2. LESSON: Color Scheme Painting; Patterns from Nature
Day 1 – Review color theory; primary and secondary colors. Introduce Analogous and Complementary Color Schemes.
Day 2 – Introduce assignment. Explain the procedure to go outdoors to the school’s front yard for no more than 5- 10 minutes to take several photos of patterns found in nature; tree bark, tree branches, shrubs, dried flower seed heads, rocks, snow, clouds, etc. Make clear the quality of the photo is not important, that we won’t be using the photo, but rather using it for reference. Have students get coats, put the laptops in their cases and head out. Students explore, find, and photo any patterns they find, and return to the classroom. Pass out drawing paper. Discuss the patterns found. Students choose one pattern to work from. They analyze the pattern; noticing the elements of the pattern and their organization. Finally, using those elements, they create an original design that fills their paper, is balanced, and has at least 20 shapes. (to allow for the required 20 mixed colors) Finally students decide if they are going to use an analogous or complementary color scheme, choose the two specific colors they will use, and write them on the back of their paper.

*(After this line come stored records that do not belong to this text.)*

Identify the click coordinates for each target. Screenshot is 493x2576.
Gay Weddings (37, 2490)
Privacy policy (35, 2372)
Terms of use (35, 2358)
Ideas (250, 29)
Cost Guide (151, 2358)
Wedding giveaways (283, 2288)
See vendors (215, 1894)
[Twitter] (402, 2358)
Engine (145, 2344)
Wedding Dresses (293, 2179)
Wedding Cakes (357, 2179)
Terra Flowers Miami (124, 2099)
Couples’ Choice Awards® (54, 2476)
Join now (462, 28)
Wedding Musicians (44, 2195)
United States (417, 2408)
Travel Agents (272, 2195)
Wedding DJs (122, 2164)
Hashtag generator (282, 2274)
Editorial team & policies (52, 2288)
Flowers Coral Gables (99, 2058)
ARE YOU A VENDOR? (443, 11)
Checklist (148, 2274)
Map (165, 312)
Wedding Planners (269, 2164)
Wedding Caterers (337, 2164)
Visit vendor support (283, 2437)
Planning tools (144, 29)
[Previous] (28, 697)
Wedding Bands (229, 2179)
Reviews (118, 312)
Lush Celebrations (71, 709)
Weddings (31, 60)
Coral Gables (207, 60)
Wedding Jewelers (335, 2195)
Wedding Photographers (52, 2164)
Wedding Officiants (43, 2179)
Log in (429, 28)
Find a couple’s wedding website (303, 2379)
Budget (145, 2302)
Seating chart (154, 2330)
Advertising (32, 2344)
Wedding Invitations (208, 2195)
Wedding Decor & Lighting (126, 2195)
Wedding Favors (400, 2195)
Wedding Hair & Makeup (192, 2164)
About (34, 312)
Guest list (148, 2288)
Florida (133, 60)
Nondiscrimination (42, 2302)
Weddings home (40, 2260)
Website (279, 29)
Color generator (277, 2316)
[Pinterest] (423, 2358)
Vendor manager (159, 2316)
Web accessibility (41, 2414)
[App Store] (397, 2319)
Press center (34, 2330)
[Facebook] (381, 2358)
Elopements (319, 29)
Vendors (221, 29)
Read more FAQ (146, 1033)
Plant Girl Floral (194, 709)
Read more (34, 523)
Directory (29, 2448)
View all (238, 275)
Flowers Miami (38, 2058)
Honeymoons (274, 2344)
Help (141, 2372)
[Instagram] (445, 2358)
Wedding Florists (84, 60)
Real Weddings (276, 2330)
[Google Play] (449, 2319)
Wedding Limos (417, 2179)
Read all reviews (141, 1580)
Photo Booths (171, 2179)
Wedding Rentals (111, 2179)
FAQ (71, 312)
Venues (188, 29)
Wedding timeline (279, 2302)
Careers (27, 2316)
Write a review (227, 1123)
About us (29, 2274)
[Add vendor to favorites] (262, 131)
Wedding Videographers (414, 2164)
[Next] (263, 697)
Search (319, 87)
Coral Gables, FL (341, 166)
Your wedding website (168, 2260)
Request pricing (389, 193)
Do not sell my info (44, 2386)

Day 3 – Explain the classroom painting procedure. Students get their supplies and paints. They begin by experimenting with the various ways to make new colors from their pair of colors plus black and white: a tinted color, a shaded color, a mixed color, a greyed color, etc. Once they have mixed a variety of colors they begin painting.
Day 4 – Continue painting. Day 5 – Continue painting until done. The finished painting will include at least 20 new colors made from their chosen pair and will have a focal point created by using contrasting colors.
The students have not yet completed the painting, however, I believe the lesson has been very successful. Taking their laptops outdoors and using them as cameras went smoothly. Students worked independently or in groups, if they chose, to explore and find patterns. The schoolyard was familiar, yet students were, in a sense, seeing it for the first time, close up. They quickly scrambled from bushes, to ice patches, to tree bark. Keeping the time short worked well. As soon as students were ready, we came back in.
Students understood how to use their photos as the basis for a design, rather than to attempt to copy their photo in a drawing. They were able to find the basic elements and organization of their pattern; long, narrow lines which get thinner and shorter as they move away from the center organized in shallow angles, or, pointed, elongated ovals arranged around a central point, etc. Once they found those elements, they then easily created an original design using them. They seemed to understand that they had liberty to create their design to please themselves and did not hesitate or get stuck. Finding the right balance of structure and openness is key to a successful art lesson, and giving the students the freedom to find their own patterns and abstract them however they chose seemed to work well! I wonder how the brief excursion outdoors and being given permission to use technology they really like (photobooth) facilitated their ease with the assignment.
I an very pleased with the paintings that are emerging. I will definitely use this lesson again, perhaps making it part of a larger unit on nature painting, micro and macro.